Angga terjatuh dengan amat keras, bahkan ia sempat meringis kesakitan karenanya, "Ught!!" ringis Angga ketika merasakan sakit di seluruh tubuhnya, setelah dirinya terjatuh dengan posisi semua tubuhnya yang langsung beradu dengan rumput yang tumbuh di atas tanah itu.
Angga segera menoleh ke arah benda yang membuatnya terjatuh di tikungan tersebut, dan ia cukup terkejut ketika Angga melihat bahwa sebuah akar semak-semak lah yang kini meliliti kaki kirinya.
Siiiing~~
"!! Sialan … " rutuk Angga kepada dirinya sendiri, ia berusaha sebisa mungkin untuk melepaskan akar semak yang meliliti kaki kirinya dengan panik, setelah ia mendengar suara desingan pedang yang semakin terdengar jelas di sekitaran sana.
Setelah akar itu berhasil di singkirkan olehnya, Angga segera berdiri dan melanjutkan langkahnya untuk segera menjauhi dari suara desingan pedang yang membuat Angga takut. Namun baru saja dirinya hendak melangkah, tubuh Angga kembali terjatuh dan Angga semakin terkejut ketika akar dari semak-semak itu kembali meliliti kakinya, bahkan kali ini kedua kakinya lah yang dililiti.

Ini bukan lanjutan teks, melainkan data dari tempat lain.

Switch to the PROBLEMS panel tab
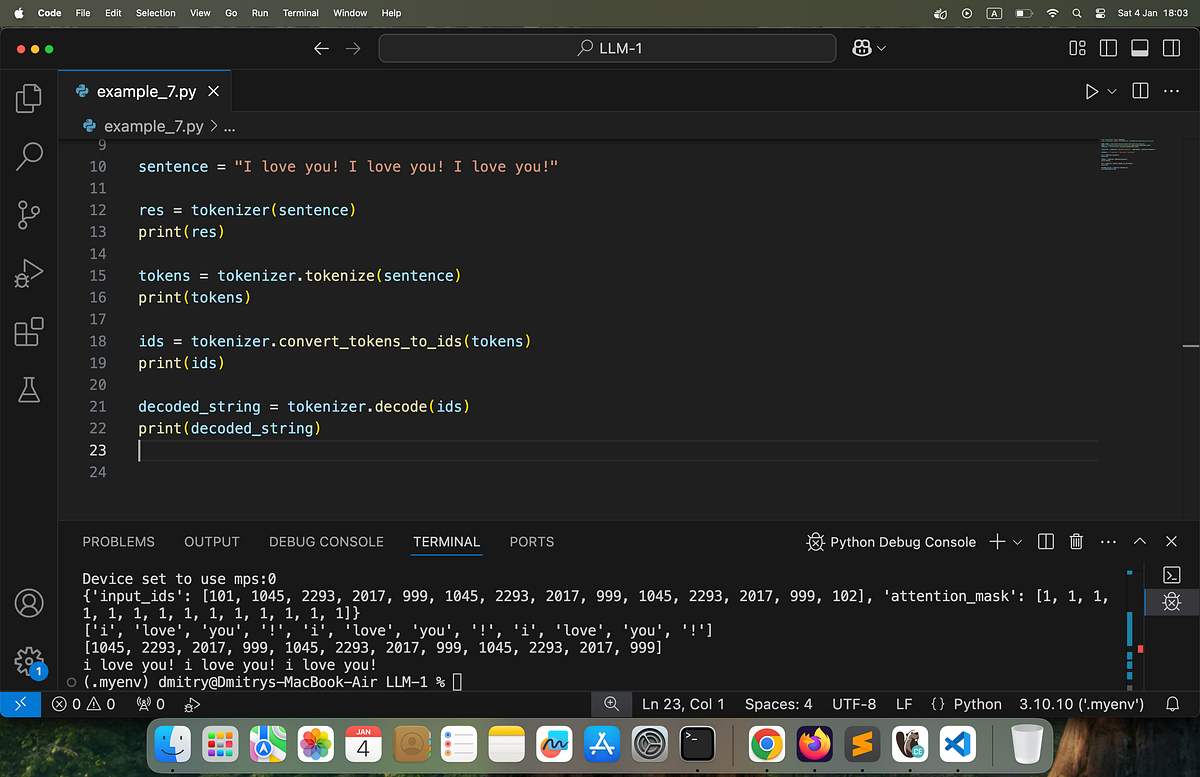The image size is (1200, 777). tap(118, 541)
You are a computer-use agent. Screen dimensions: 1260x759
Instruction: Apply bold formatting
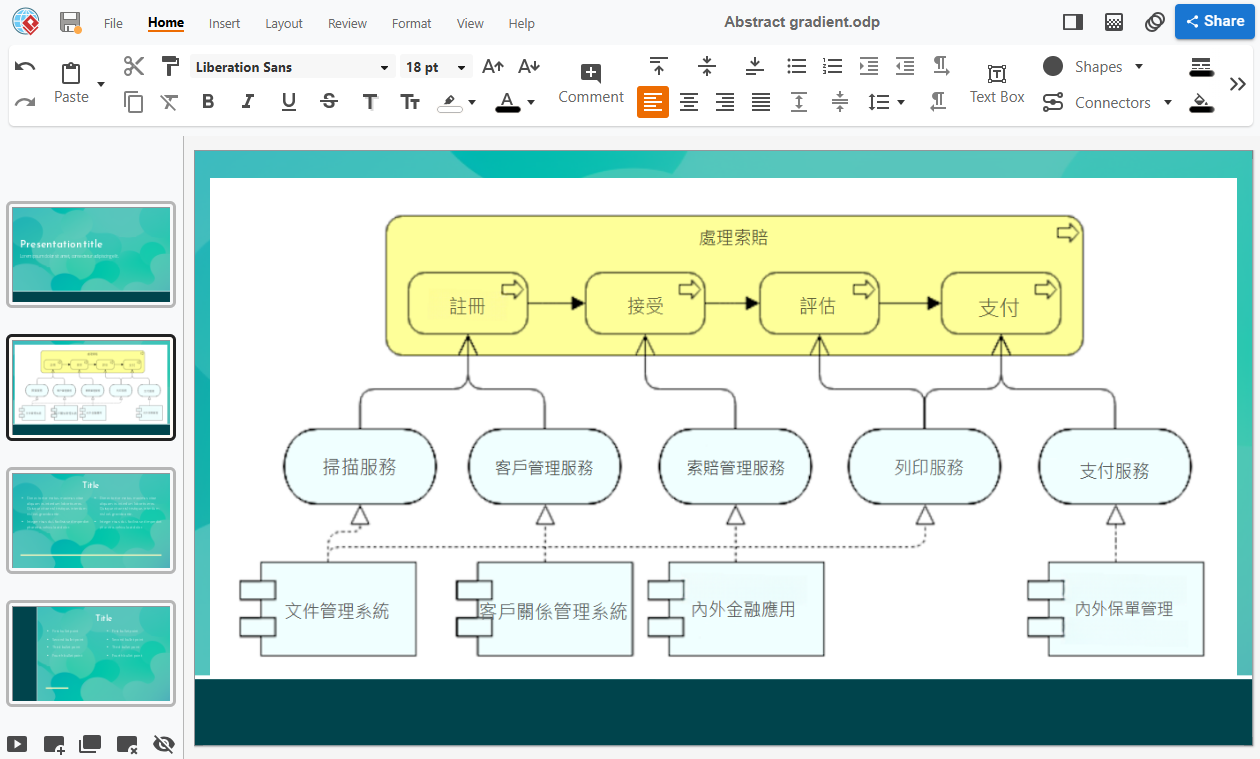click(x=208, y=101)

Angga semakin terkejut dan panik setelah melihat akar-akar semak lainnya yang keluar dari bawah dinding labirin itu dan menjulur untuk meliliti kedua tangan dan bahkan tubuh dari Angga. Tubuh Angga terseret dari sana dan kemudian masuk ke dalam dinding semak yang menjulang tersebut, hal itu tentu membuat Angga terkejut bukan main karenanya. Ia beranggapan bahwa dirinya akan dimakan oleh dinding dari semak labirin itu.
Merasa bahwa dirinya tidak bisa mati begitu saja, Angga pun meronta dan berusaha untuk melepaskan dirinya dari lilitan akar semak tersebut, bahkan Angga yang tengah menggeram kesusahan pun pada akhirnya dibungkam oleh semak yang kini meliliti tubuhnya semakin erat dan menutup mulutnya untuk meredam suara yang dihasilkan oleh Angga saat itu.
"Ssstt … bila kau terus meronta dan mengeluarkan suara yang kencang seperti itu, kita berdua bisa mati."
Sebuah bisikan yang terdengar di telinga Angga, membuat dirinya pun mengurungkan niat untuk mengeluarkan suara yang kencang seperti teriak dan yang lainnya, Angga bahkan tidak lagi meronta dan mengikuti bisikan tersebut agar dia dan seseorang yang berbisik di belakangnya itu bisa lolos dari suara pedang yang kini terdengar semakin jelas.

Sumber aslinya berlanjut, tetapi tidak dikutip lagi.